• **Input data**
===============
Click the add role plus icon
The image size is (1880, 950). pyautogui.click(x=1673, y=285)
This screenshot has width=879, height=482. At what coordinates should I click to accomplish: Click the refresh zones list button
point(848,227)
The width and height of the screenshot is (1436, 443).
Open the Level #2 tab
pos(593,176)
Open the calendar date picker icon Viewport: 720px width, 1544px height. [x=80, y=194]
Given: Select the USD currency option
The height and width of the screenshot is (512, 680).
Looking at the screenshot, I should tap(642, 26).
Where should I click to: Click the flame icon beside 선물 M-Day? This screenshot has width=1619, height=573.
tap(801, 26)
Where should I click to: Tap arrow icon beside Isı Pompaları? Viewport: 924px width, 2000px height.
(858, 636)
===============
Write out the material from the first line to the last, exactly.

Click the add role plus icon
The image size is (1880, 950). pyautogui.click(x=1673, y=285)
This screenshot has width=879, height=482. At what coordinates should I click to accomplish: Click the refresh zones list button
point(848,227)
The width and height of the screenshot is (1436, 443).
Open the Level #2 tab
pos(593,176)
Open the calendar date picker icon Viewport: 720px width, 1544px height. [x=80, y=194]
Given: Select the USD currency option
The height and width of the screenshot is (512, 680).
Looking at the screenshot, I should tap(642, 26).
Where should I click to: Click the flame icon beside 선물 M-Day? This screenshot has width=1619, height=573.
tap(801, 26)
Where should I click to: Tap arrow icon beside Isı Pompaları? Viewport: 924px width, 2000px height.
(858, 636)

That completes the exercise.